Marie Bracquemond, Afternoon Tea, 1880

Nevertheless, the artist persisted in developing her apparently prodigious talent, incorporating en plein air painting techniques of her youth into her professional regimen while working with some of the most notable artists of the period such as Claude Monet and Edgar Degas and, later on, Paul Gauguin. Gradually, Bracquemond established her own distinctive, colorful approach to the style and she was rewarded with invitations to exhibit her work, including at the Impressionist exhibitions in 1879, 1880, and 1886.


Marie Bracquemond, Three Women with Umbrellas (The Three Graces), 1880


Marie Bracquemond, On the Terrace at Sèvres with Fantin-Latour, 1880


Her husband introduced her to new media and to the artists he admired, as well as older masters such as Chardin. She was especially attracted to the Belgian painter Alfred Stevens. Between 1887-1890, under the influence of the Impressionists, Bracquemond's style began to change. Her canvases grew larger and her colours intensified. She moved out of doors (part of a movement that came to be known as plein air), and to her husband's displease, Monet and Degas became her mentors. Many of her best-known works were painted outdoors, especially in her Garden at Sèvres. One of her last paintings was The Artist's Son and Sister in the Garden at Sèvres.

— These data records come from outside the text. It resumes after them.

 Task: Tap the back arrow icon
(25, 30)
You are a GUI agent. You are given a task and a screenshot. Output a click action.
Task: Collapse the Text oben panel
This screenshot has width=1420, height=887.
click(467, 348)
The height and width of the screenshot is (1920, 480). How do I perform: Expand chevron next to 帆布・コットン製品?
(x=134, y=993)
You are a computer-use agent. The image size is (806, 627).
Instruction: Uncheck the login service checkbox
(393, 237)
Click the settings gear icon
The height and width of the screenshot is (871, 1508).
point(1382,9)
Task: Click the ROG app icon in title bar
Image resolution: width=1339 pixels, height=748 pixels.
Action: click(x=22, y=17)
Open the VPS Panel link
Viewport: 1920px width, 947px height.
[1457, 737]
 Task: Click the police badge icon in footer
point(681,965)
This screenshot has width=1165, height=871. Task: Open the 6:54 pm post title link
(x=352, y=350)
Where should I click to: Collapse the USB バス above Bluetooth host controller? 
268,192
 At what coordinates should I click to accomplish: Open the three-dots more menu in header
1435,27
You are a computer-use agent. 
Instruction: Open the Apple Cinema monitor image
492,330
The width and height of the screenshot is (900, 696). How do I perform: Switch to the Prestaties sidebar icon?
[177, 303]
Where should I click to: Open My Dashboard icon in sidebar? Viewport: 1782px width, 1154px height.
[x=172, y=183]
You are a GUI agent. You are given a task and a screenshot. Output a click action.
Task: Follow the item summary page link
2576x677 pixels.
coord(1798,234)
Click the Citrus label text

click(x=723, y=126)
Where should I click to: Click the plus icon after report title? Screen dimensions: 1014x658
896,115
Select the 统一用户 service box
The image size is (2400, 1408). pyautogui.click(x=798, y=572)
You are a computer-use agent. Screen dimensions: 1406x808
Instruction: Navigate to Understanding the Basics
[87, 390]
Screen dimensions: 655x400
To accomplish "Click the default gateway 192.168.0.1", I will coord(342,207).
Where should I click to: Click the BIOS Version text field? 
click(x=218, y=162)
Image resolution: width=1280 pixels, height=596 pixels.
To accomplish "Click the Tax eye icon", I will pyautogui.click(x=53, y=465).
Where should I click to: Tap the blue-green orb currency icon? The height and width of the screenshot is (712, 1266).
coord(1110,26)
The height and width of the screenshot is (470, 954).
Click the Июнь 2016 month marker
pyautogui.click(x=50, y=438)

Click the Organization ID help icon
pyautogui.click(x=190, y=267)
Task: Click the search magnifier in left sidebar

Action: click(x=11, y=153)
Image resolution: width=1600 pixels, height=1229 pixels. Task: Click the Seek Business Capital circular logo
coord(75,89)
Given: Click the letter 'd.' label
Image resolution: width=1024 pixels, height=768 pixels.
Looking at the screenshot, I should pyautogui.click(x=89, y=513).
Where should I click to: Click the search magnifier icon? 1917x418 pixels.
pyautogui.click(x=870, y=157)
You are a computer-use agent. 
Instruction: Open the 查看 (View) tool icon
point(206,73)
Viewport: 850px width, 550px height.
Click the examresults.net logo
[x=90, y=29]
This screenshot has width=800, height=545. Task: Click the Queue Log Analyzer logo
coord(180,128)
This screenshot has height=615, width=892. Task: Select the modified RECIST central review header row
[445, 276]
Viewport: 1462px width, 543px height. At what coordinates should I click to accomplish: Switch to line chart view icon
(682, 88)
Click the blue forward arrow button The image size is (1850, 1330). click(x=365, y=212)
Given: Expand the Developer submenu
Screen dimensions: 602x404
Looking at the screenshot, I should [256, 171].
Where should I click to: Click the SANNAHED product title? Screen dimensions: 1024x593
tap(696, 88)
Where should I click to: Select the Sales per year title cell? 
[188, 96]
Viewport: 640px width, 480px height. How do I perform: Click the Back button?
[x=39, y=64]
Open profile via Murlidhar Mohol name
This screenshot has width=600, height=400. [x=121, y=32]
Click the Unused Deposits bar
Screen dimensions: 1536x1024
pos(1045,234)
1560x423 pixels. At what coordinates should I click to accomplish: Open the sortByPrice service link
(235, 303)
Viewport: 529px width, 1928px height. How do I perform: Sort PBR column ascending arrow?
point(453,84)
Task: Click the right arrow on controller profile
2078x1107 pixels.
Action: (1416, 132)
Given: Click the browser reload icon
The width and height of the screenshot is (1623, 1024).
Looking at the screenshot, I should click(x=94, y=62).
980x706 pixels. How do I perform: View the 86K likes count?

Marie Bracquemond, The Artist’s Son and Sister in the Garden at Sèvres, 1890



Bracquemond began her career as an academic painter whose polished, realist style had far more in common with the anachronistic work of Salon-approved artists like Cabanel, Regnault, and Gérôme than emerging avant-garde painters like Monet and Degas. However, after having met the latter two, her style began to change dramatically as she absorbed the precepts of Impressionism and by the 1880s her painting could only be described as fully Impressionist. The artist is known for having been something of a recluse, distancing herself from the audience, particularly as she aged. While earlier in her career, she enjoyed going out and painting en plein air like most of her Impressionist colleagues, by mid-career, many of her paintings were made in the garden of her home in the southwestern Parisian suburb of Sèvres.


Marie Bracquemond, Woman in the garden, 1877



Her work after 1886 began to change with her palette becoming increasingly more vibrant. This transformation was due in large part to Bracquemond having met Gauguin in 1886. The two were introduced by Felix, who had befriended the then-impoverished, budding new artist. At Gauguin's encouragement, Bracquemond enhanced her relatively subdued Impressionist palette so that it became much brighter, all of which was ironic given that her husband took exception most of all to her use of color, preferring printmaking in black in white to his wife's chosen medium of oil painting.



Marie Bracquemond, Pierre Painting a Bouquet, 1887



Although she was overshadowed by her well-known husband, the work of the reclusive Marie Bracquemond is considered to have been closer to the ideals of Impressionism. According to their son Pierre, Félix Bracquemond was often resentful of his wife, brusquely rejecting her critique of his work, and refusing to show her paintings to visitors. In 1890, Marie Bracquemond, worn out by the continual household friction and discouraged by lack of interest in her work, abandoned her painting except for a few private works. She remained a staunch defender of Impressionism throughout her life, even when she was not actively painting. The artist passed away in Paris on January 17, 1916.